Craig then moves on use the Great American Bash tour to bash Flair. “Flair should be defending his belt virtually every night during the Bashes. It’s long been a maxim of the mat that a champion is only as good as the competition against which he defends the title. As of press time, Flair is scheduled to defend his precious title once during the Bashes. Once! The rest of the time he’ll be competing in tag team matches, non-title matches, six-man matches, every damn kind of match except the kind that places his championship on the line. Seems to me that one title defense in 40 or so Bashes sends the prestige of the world title belt right down the dumpster.” (This was, of course, when Crockett wanted to have his cake and eat it too, running Bash shows in local arenas each day while also wanting everyone to order the Bash in Baltimore on pay-per-view.)
Next, Craig addresses rumors in the wrestling world:
Rumor: The Russian Assassin is actually a relative of Nikita Koloff brought to America by Ivan Koloff and Paul Jones. Fact: There are many sources in the NWA who believe this to be true and say their ultimate mission is to re-educate Nikita in the ways of Russia, bring him back to the Soviet side, and reclaim him in their stable. (In truth, the Assassin was David Sheldon, who had just been in WCCW as the Angel of Death.)
Rumor: The Honky Tonk Man has been negotiating with RCA to record an album of Elvis Presley hits for a Christmas. Fact: Arie Nadboy, publisher of The Island Ear, a respected New York-based music publication, says RCA has no plans to bring Honky into the studio. (It is true, however, that most Christmas albums are recorded in the late summer—often with Christmas trees and other decorations in the studio to help get people in the spirit. Mick Foley would love it. Also, I want to add that Arie Nadboy and The Island Ear are real, so I’m wondering if PWI actually reached out to them.)
Rumor: The Von Erichs will soon be starring in their own comic book. Fact: Completely true! The Von Erich Warriors is being published by Creative Ink and is due out shortly.
Next, in No Holds Barred, David Rosenbaum writes about the underrated Cheetah Kid. This wrestler, with moves similar to Owen Hart, has been around for a while but doesn’t play political games, beg magazines to do stories on him, or tell people what they want to hear. “I don’t kiss up to people,” he says. “I know that’s why I can’t get a break with the major federations, but that’s just the way I am.” Dave says Cheetah isn’t the first extremely talented wrestler to be cheated by the sport, and he won’t be the last. (Cheetah was Rocco Rock, later known for his tag team work with Johnny Grunge as Public Enemy. He died in 2002 at age 49.)

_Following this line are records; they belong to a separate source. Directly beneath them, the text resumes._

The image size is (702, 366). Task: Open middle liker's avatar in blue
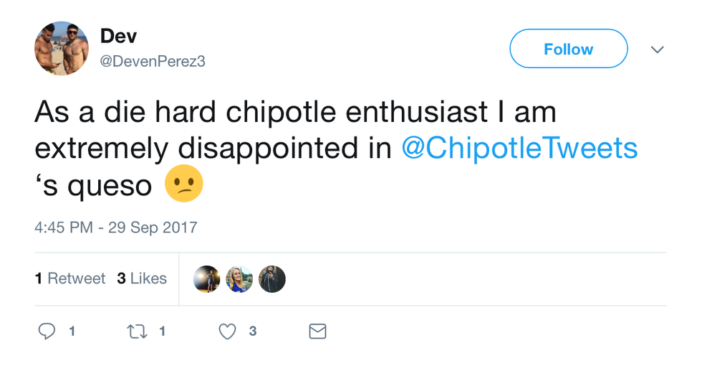[x=240, y=279]
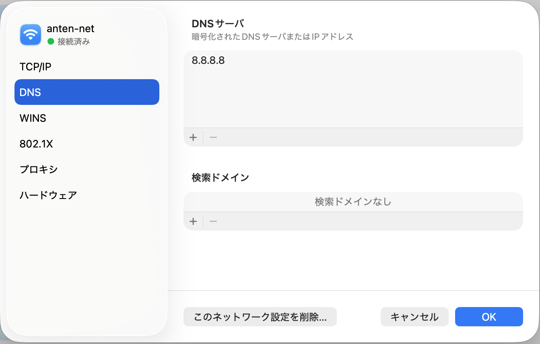
Task: Switch to the WINS section
Action: [x=33, y=118]
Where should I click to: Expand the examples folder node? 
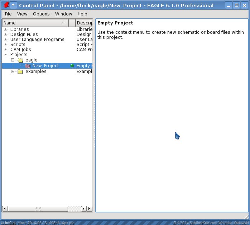coord(13,72)
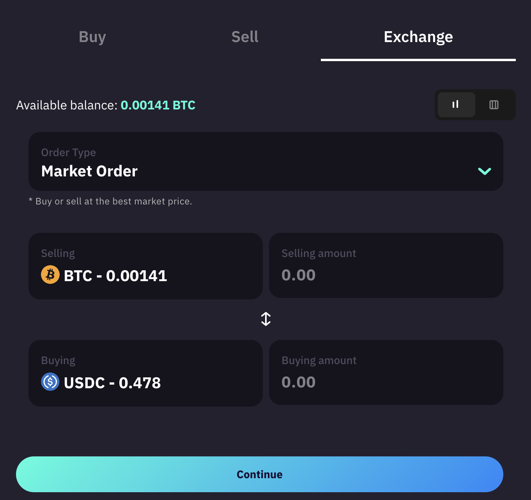Toggle the two-column layout view
Viewport: 531px width, 500px height.
click(x=456, y=105)
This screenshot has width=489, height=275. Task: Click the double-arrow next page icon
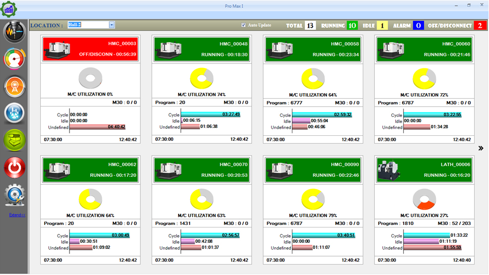tap(481, 148)
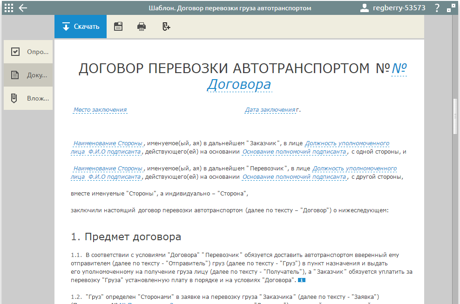
Task: Open the apps grid icon top left
Action: (x=8, y=7)
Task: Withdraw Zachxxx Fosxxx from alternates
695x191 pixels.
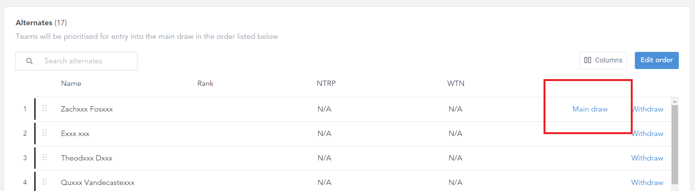Action: 648,109
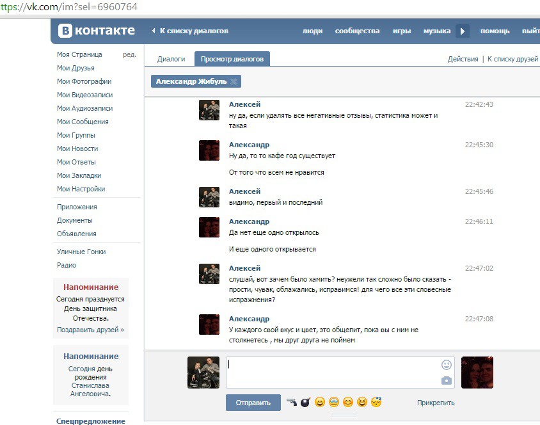
Task: Select the Просмотр диалогов tab
Action: tap(232, 59)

Dave moves on to say 1988 might be looked back upon as one of the most significant years in professional wrestling. Why? First, wrestlers are changing wrestling companies like never before. Six of the wrestlers in the top ten were with other federations at the start of 1987. Second, the rival promotions are now encroaching on each other’s territory. As the NWA is trying to make it big in New York, the WWF is planning to run shows in the Carolinas. Third, the NWA is putting up a better fight against the WWF than in the prior few years. The first Clash of the Champions, going head-to-head against WrestleMania IV, was highly successful, with more people watching Ric Flair than Hulk Hogan that day. The NWA also went head to head with the WWF recently in Philadelphia and outdrew its competition by a significant margin. And fourth, the WWF is proving it can draw large crowds without Hulk Hogan, perhaps laying the groundwork for a post-Hogan era. “And there’s more to look forward to. The WWF has a pay-per-view scheduled for August 29 and will counter the NWA’s Starrcade show with another pay-per-view event. Meanwhile, rumors are circulating that multimillionaire Ted Turner will buy into Crockett Promotions. Once again, the most interesting battles in wrestling are taking place outside the ring.”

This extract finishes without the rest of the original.